#### Tasks and exercises
1: How many entries did the Fergusson Short Film Festival receive, according to the festival report?
2: In the festival report, swap "entries" for "submissions" and write out everything from "The film was" down to "by the festival.".
3: Write the next part of the report on the Fergusson Short Film Festival, picking up after its final sentence.

#### Document text
━━━━━━━━━━━━━━━━━━━━

The film was one of many screened at the two-day Fergusson Short Film Festival on Sunday. A space where like-minded people can enjoy parallel cinema, the festival, organised by the Department of Media and Communication, showcased 25 films with an average duration of below 30 minutes. An overwhelming 2,319 entries from more than 110 countries had been received by the festival.
The opening film was C.R.D. directed by Kranti Kanade, while the closing film was Nooreh by Ashish Pandey, about a young girl in Kashmir who stays awake to stop firing at the border.
The Stranger and the Wind, directed by Mahmoud Nazaralia, bagged the best direction, Firelily by Emily Vanderveer, about a Chinese woman who finds herself in Brussels, won the best screenplay and Tribe, which talks about women entrepreneurs, racism and homophobia, by Sergi Merchan, got the best editing award. Tangle by Malihagholanzadeh received the best animated film award while Manicure by Asman Fayyaz got the best fiction film. The special jury award was presented to Revival, directed Mahmmud Hasan, a story around life and demise.
The festival also had interactive sessions with renowned directors Sameer Vidhvans and Umesh Kulkarni. Among the screened films were two home productions — Darval by Rishikesh Khambayat talks about societal problems faced by a man who came to the city, and Kosh by Sameer Vanjari, is about a girl who experiences menstruation for the first time and the stigma attached to it.

━━━━━━━━━━━━━━━━━━━━

#### Listed entries

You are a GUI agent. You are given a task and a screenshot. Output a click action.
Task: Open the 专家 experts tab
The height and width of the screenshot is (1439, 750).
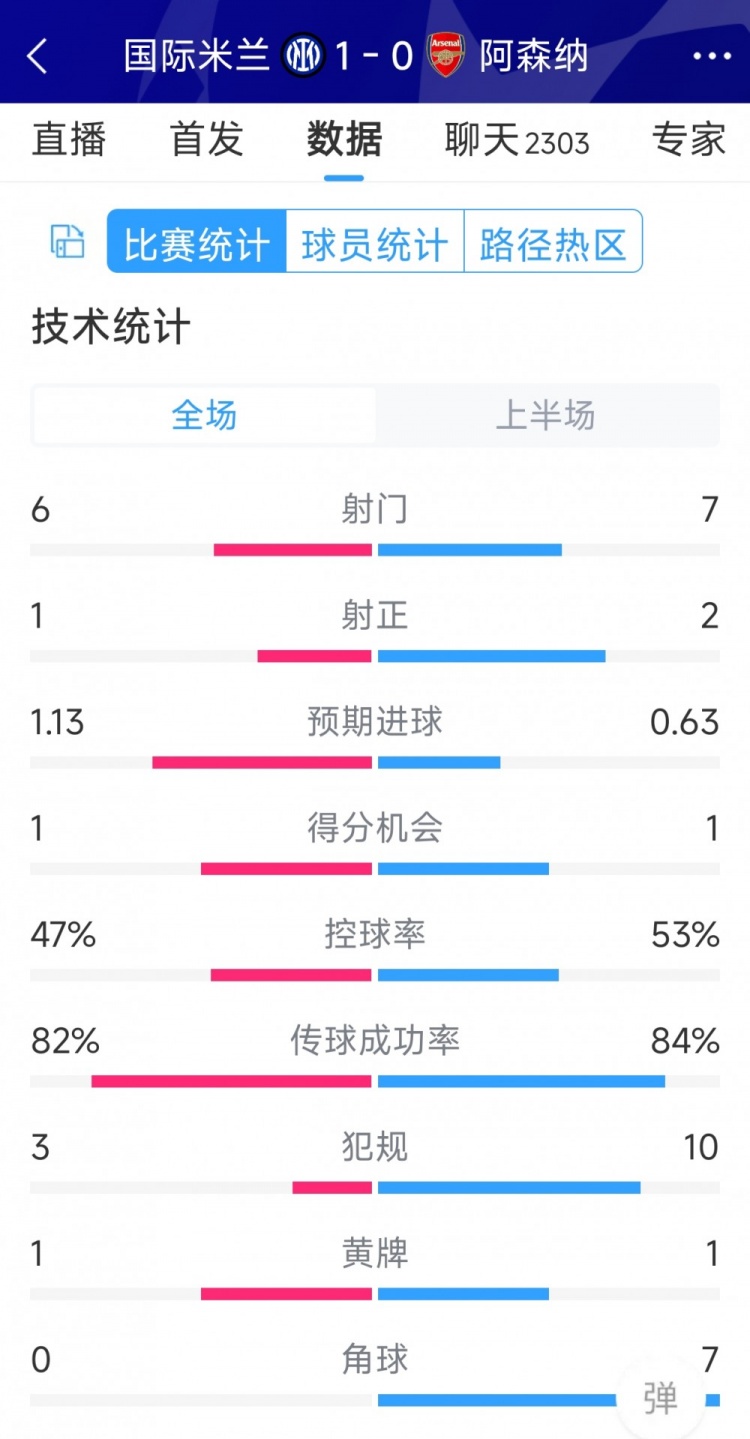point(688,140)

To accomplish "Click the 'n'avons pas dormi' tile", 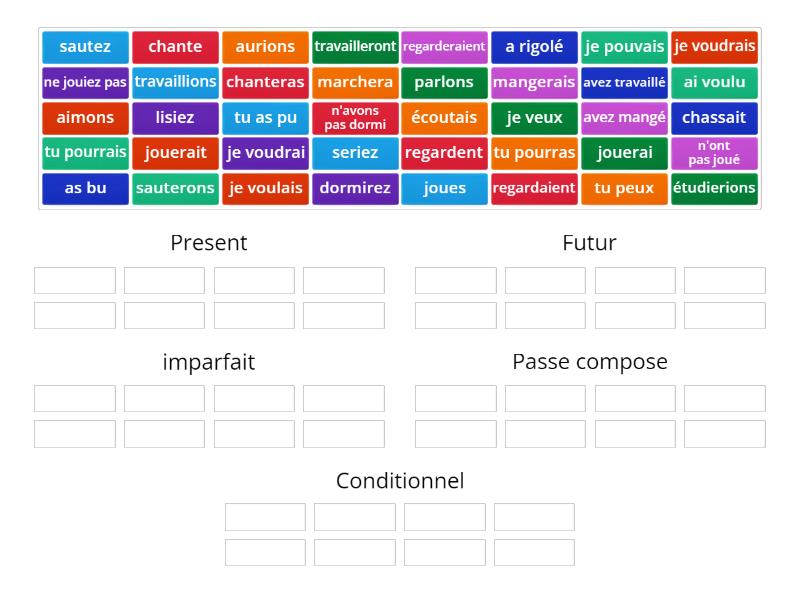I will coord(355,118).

━━━━━━━━━━━━━━━━━━━━

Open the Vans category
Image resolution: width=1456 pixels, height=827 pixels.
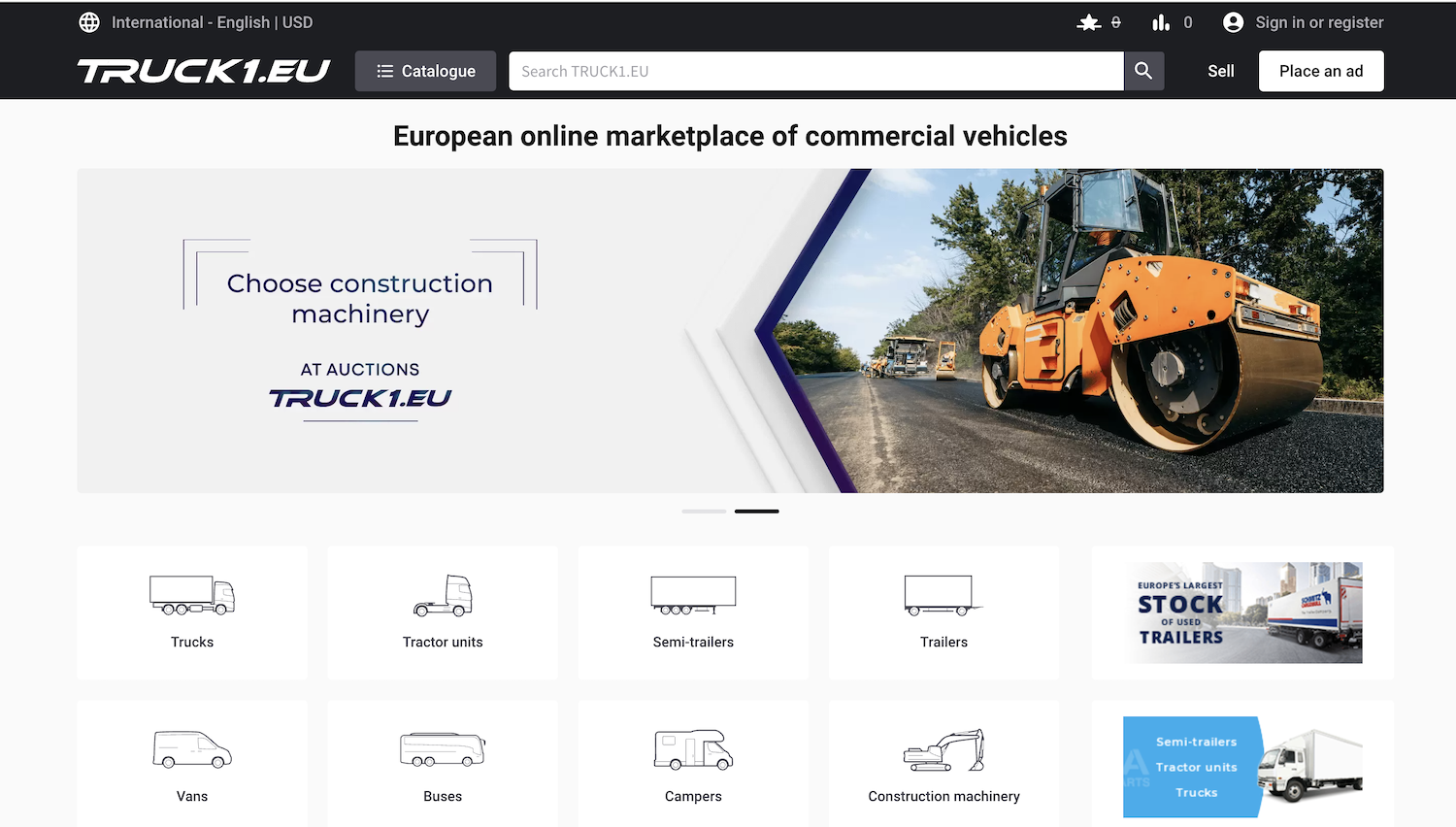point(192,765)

━━━━━━━━━━━━━━━━━━━━

#### Answers for this exercise
1: 2,319 entries, from more than 110 countries.

2:
The film was one of many screened at the two-day Fergusson Short Film Festival on Sunday. A space where like-minded people can enjoy parallel cinema, the festival, organised by the Department of Media and Communication, showcased 25 films with an average duration of below 30 minutes. An overwhelming 2,319 submissions from more than 110 countries had been received by the festival.

3:
“The college is very well known for its courses and scope for higher education. But when it comes to culture, we are only limited to the department festivals. The concept of film clubs was started in 1967 in this college by renowned director Samar Nakhate, but did not get much attention. We wanted to create a space where people could seek content and parallel cinema to have their own personal perspective,” said Atharva Karvekar, a third-year student, Media and Communication Department. He, along with Hussaina Harnesswala, organised the first edition of the festival on December 27, 2018. “It was a big leap from the department festivals, which had competitions and other engagements. We had our own set of obstacles like finding sponsors, so the festival is on a shoestring budget. With the support of faculty and college administration, we held the very first edition of the film festival and received 80 entries. This year, the festival has gone global,” he said.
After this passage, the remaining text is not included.